> _Exercise inputs_
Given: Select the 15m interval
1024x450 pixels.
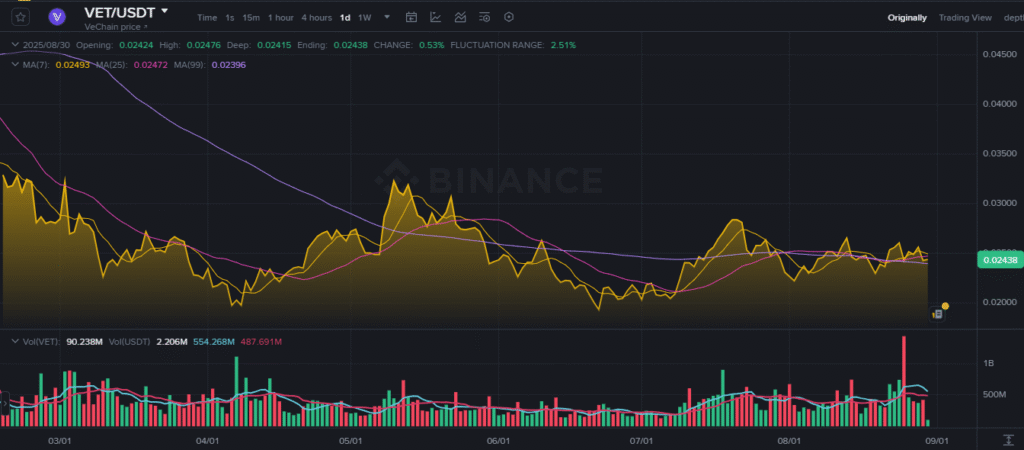Looking at the screenshot, I should click(251, 18).
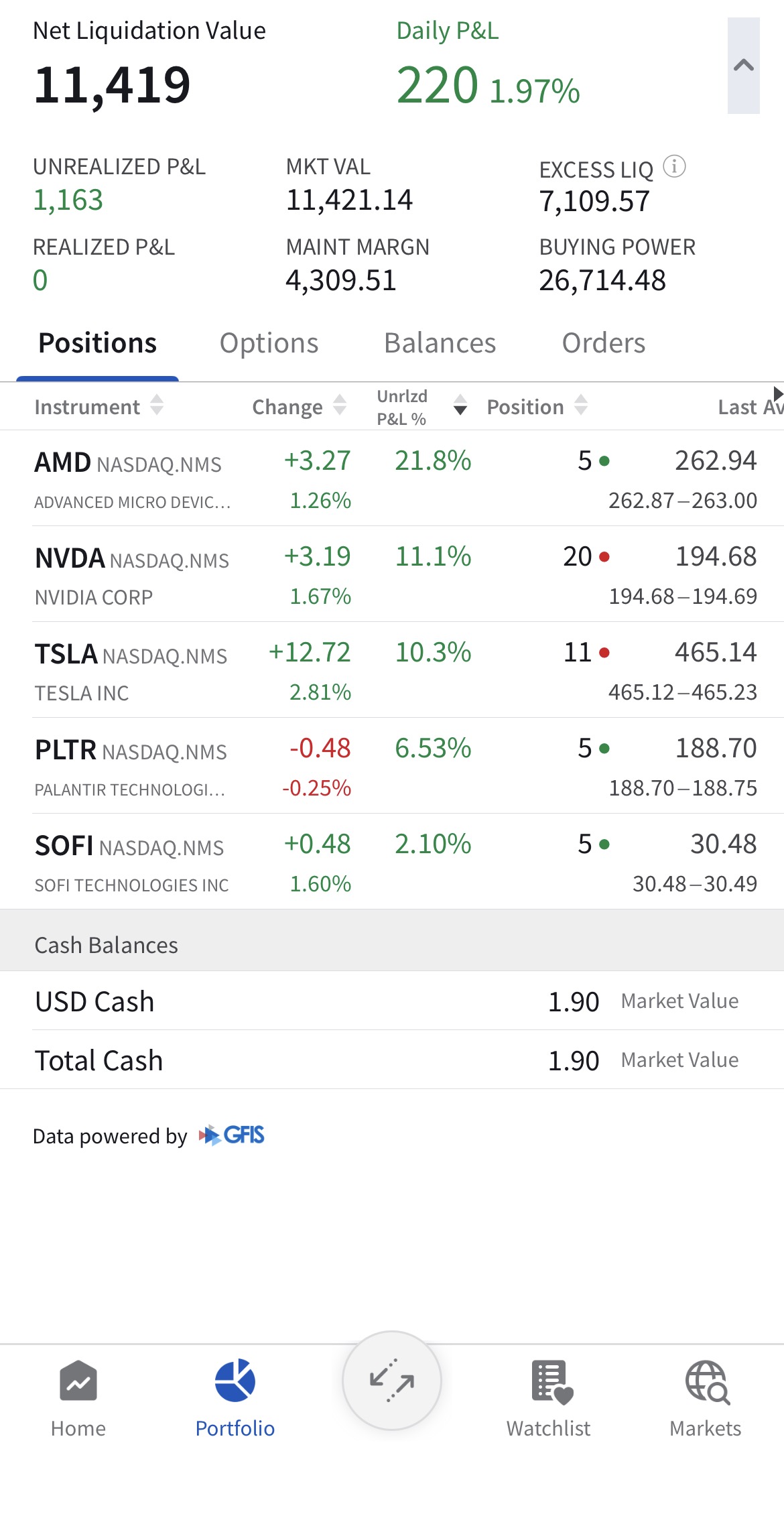Select the Portfolio pie chart icon
Screen dimensions: 784x1514
[x=235, y=1381]
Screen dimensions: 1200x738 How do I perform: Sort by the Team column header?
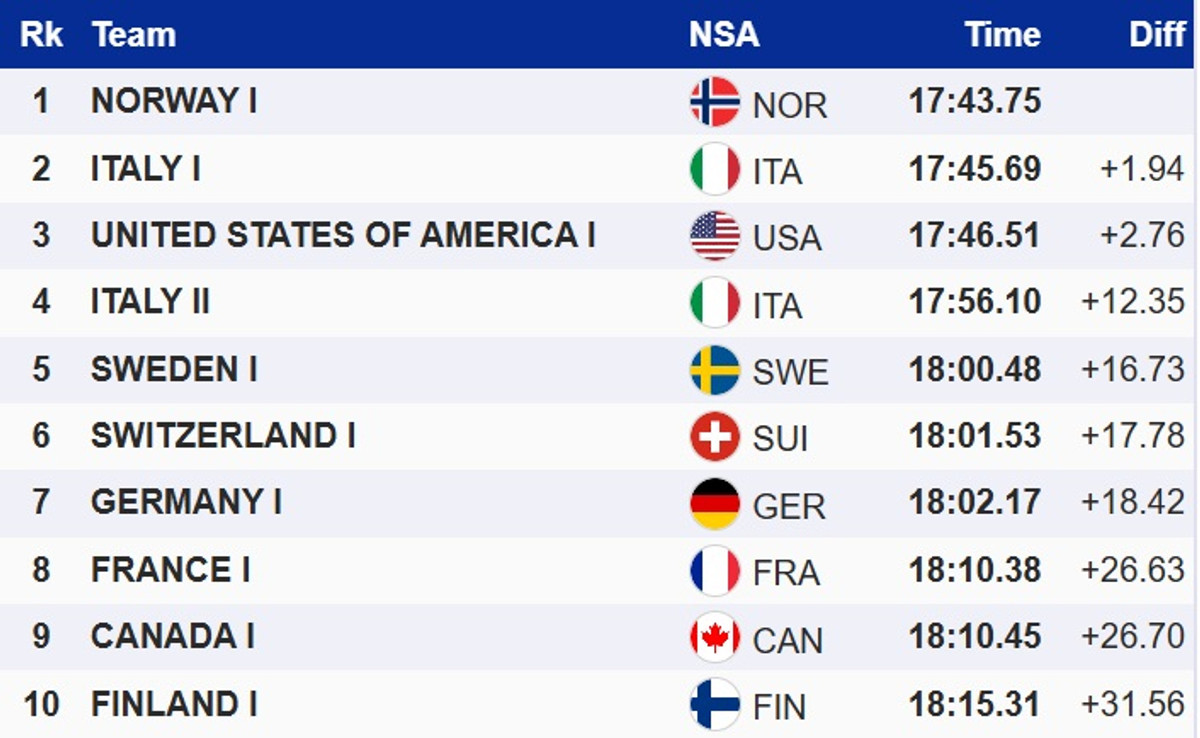133,35
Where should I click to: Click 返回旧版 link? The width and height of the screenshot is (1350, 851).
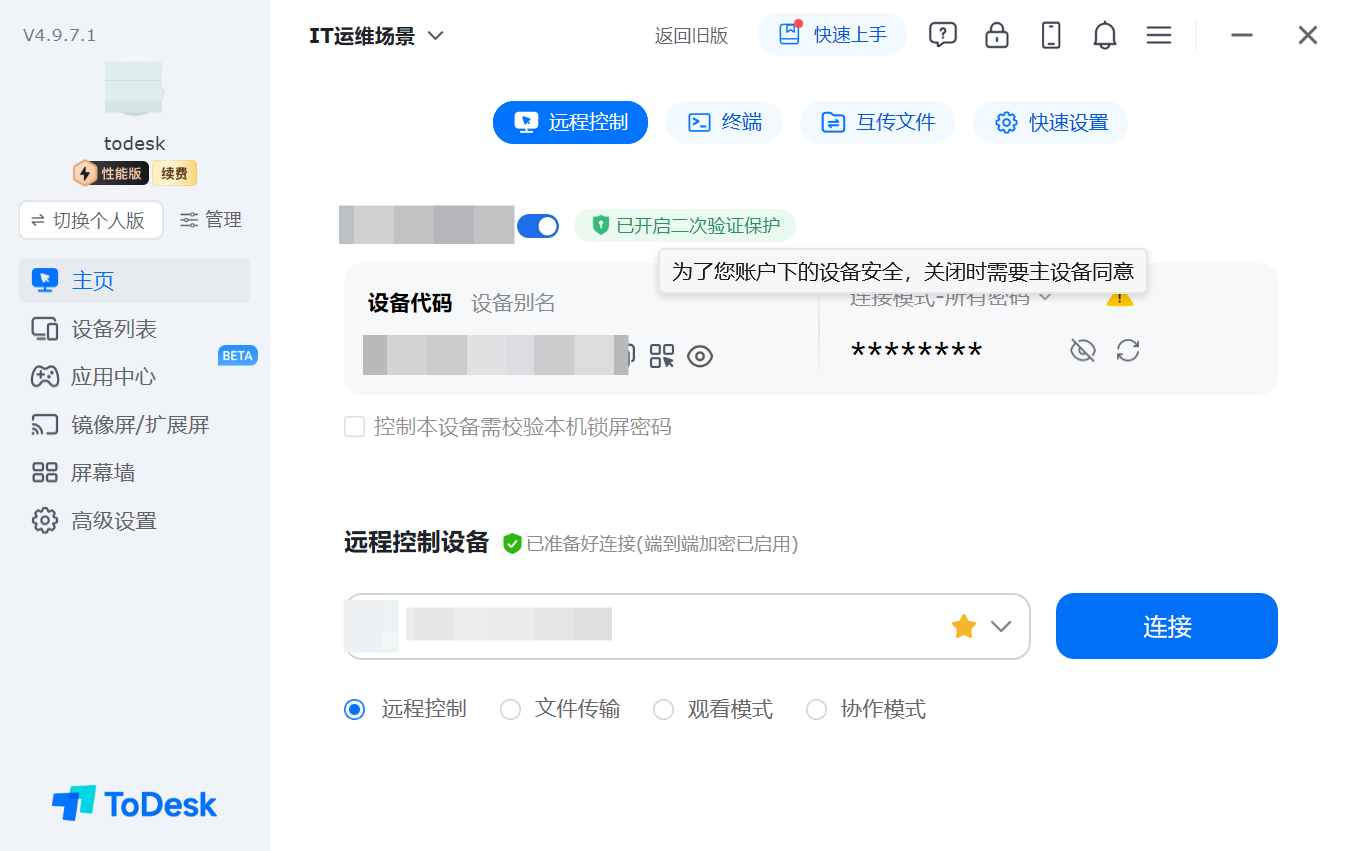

> _Task objective_
Exclude every image and return the material above exactly.

> _Response below_
Given: Select the 15m interval
1024x450 pixels.
Looking at the screenshot, I should click(251, 18).
Select the Portfolio pie chart icon
Screen dimensions: 784x1514
[x=235, y=1381]
Screen dimensions: 1200x738 How do I perform: Sort by the Team column header?
133,35
Where should I click to: Click 返回旧版 link? The width and height of the screenshot is (1350, 851).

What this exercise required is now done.